Patches pg to allow transactional tests.
The purpose of this lib is to make each of your test to run in a separate transaction, rollback after each test, so every change you're making in database disappears.
This allows to focus on testing logic without thinking about clearing database, and this is performed much faster than clearing tables.
pg
is used by many ORMs, and this test approach worked fine with Sequelize, TypeORM, MikroORM, Objection and Knex.
I have a repo ORMs overview where I was developing API with all ORMs mentioned above and everything was testing using this approach.
This does not work only with Prisma because its implementation is very different.
Install:
pnpm i -D pg-transactional-tests
If you're using Jest, create a script for setup, add it to jest config ("jest" section in package.json):
(if you're using any other test framework than Jest, it should be possible to configure it in similar way)
{
// ...
"jest": {
// ...
"setupFilesAfterEnv": [
"./jest-setup.ts"
]
}
}
Write setup code in the script:
import {
patchPgForTransactions,
startTransaction,
rollbackTransaction,
close,
} from 'pg-transactional-tests';
// import instance of your query builder, ORM, something which has `.close` or `.end` or `.destroy` method
import db from './path-to-your-db'
// patch client, this is changing prototype of Client and Pool of `pg`,
// so every instance of `pg` in your app becomes patched
patchPgForTransactions();
// start transaction before all tests:
beforeAll(startTransaction)
// start transaction before each test:
beforeEach(startTransaction);
// rollback transaction after each test:
afterEach(rollbackTransaction);
// rollback transaction after all and stop the db connection:
afterAll(async () => {
// rollback transaction after all tests:
await rollbackTransaction()
// end database connection:
await close()
});
You can define a test "hook" instead, and use it only in test suites which works with a database:
import {
patchPgForTransactions,
startTransaction,
rollbackTransaction,
close,
} from 'pg-transactional-tests';
export const useTestDatabase = () => {
beforeAll(async () => {
patchPgForTransactions()
await startTransaction()
})
beforeEach(startTransaction)
afterEach(rollbackTransaction)
afterAll(async () => {
await rollbackTransaction()
unpatchPgForTransactions()
await close()
})
}
Every test which performs a query is wrapped into a transaction:
test('create record', async () => {
await db.query('INSERT INTO sample(...) VALUES (...)')

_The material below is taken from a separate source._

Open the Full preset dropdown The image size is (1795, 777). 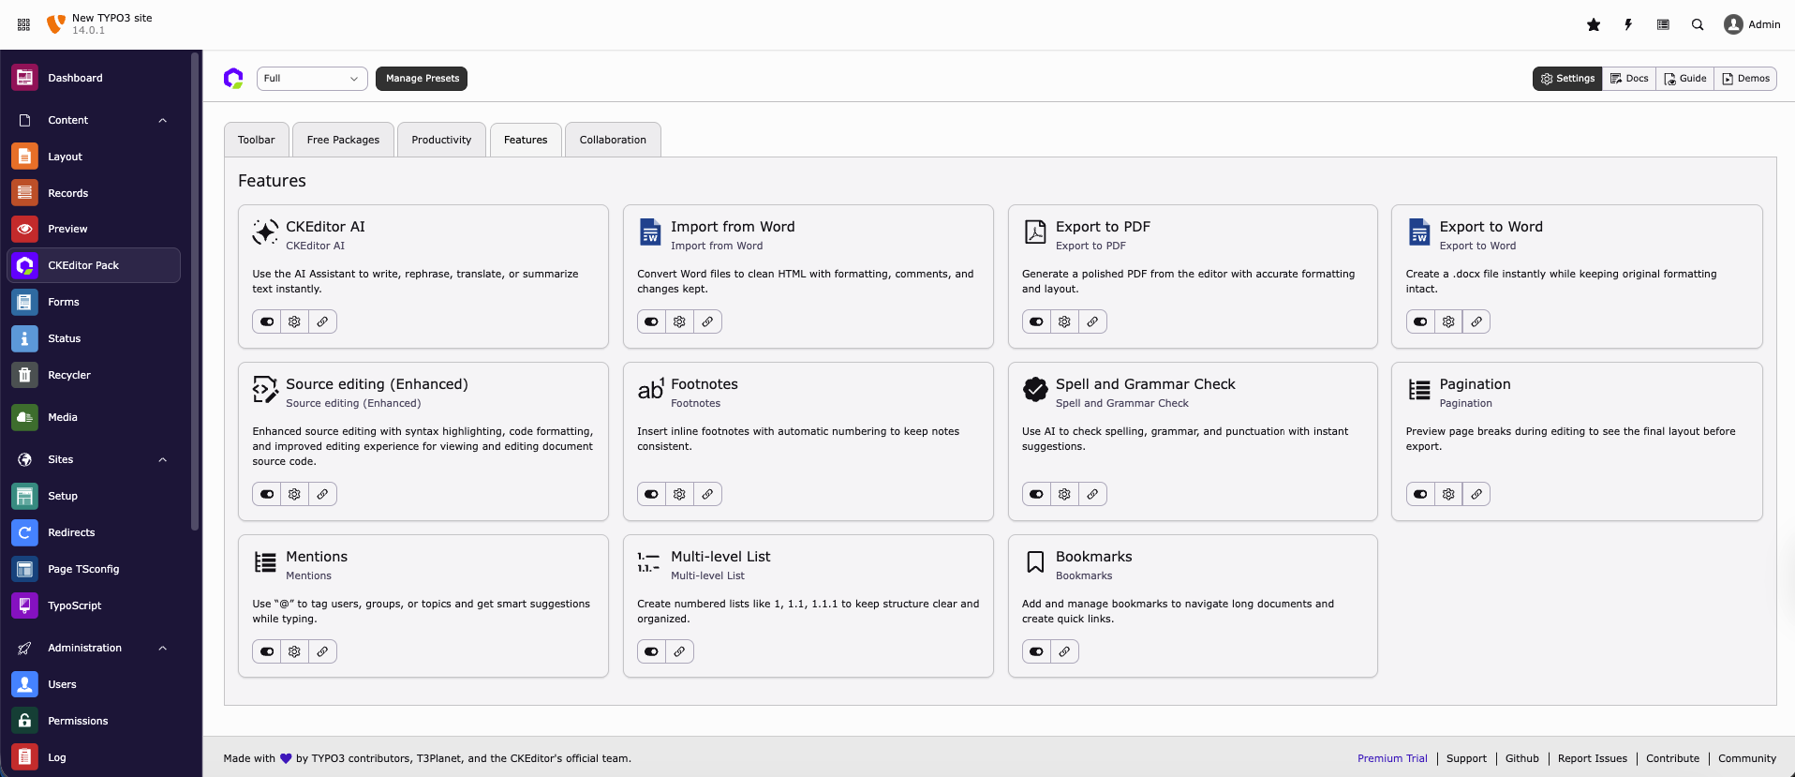(x=312, y=79)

const sample = await db.query('SELECT * FROM sample WHERE ...')
})
This test is producing such SQL:
BEGIN;
INSERT INTO sample(...) VALUES (...);
SELECT * FROM sample WHERE ...;
ROLLBACK;
Under the hood this lib is replacing some of SQL commands:
START TRANSACTION
andBEGIN
command is replaced withSAVEPOINT "id"
, where id is incremented numberCOMMIN
becomesRELEASE SAVEPOINT "id"
ROLLBACK
becomesROLLBACK TO SAVEPOINT "id"
This allows to handle even nested transactions:
test('nested transactions', async () => {
await db.transaction(async (t) => {
await t.query('INSERT INTO sample(...) VALUES (...)')
})
})
Becomes:
BEGIN;
SAVEPOINT "1";
INSERT INTO sample(...) VALUES (...);
RELEASE SAVEPOINT "1";
ROLLBACK;
Note that startTransaction
in beforeEach
hook doesn't start it immediately, but it waits for a non-select query to prepend it with BEGIN
statement.
As the result, if a test case doesn't perform inserts or updates, it won't make transactions in vain.

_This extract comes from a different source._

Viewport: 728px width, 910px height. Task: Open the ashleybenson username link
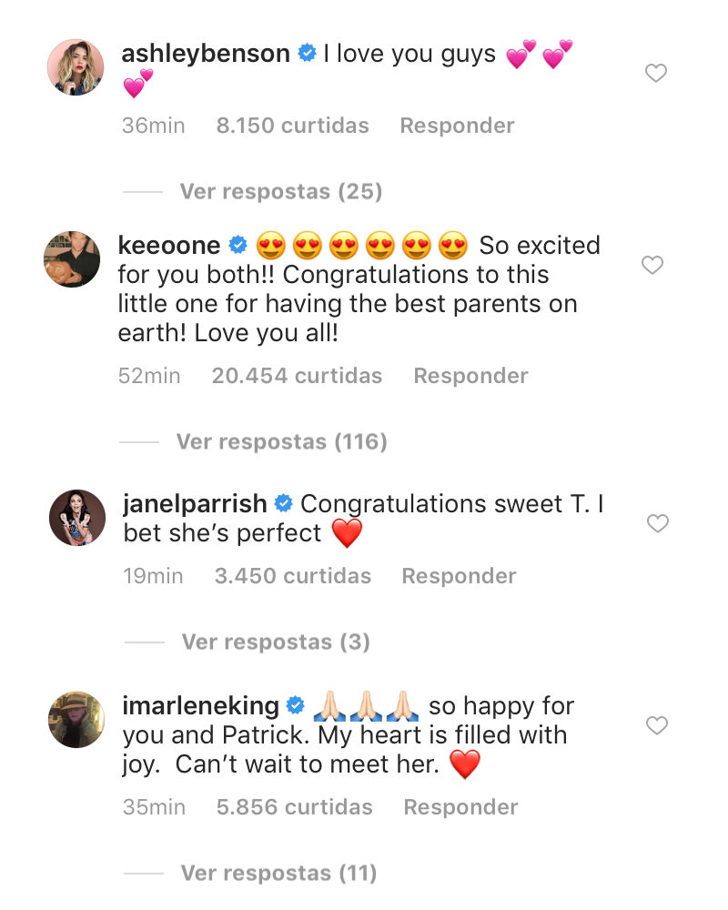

Since every test has own transaction, this library ensures that only 1 connection will be created, because single transaction requires single connection.
This may introduce an unexpected surprise, consider such code:
await db.transaction(async (transaction) => {
await db.select('SELECT ...')
})
Here we started a transaction, but we forgot to use transaction
variable and used db
instead to perform a query.
In the first line we started a transaction, which consumes 1 connection, and it will be released only in the end of transaction.
In line 2 we perform a query with db
, and db client here has to wait for a free connection to execute, but there is only 1 connection which is already taken.
As the result, such code will hang.
But it's not a bad thing, in contrary, when test code hangs this means there was such mistake, and the limitation only helps to find such mistakes.
Transactions are faster than truncating, but we are talking about milliseconds which doesn't really count.
Main benefit is that it is simpler to use. With this library you can create persisted seed data, such as record of current user to use across the tests, while if you choose truncating, you'll also need to recreate seed data for each test.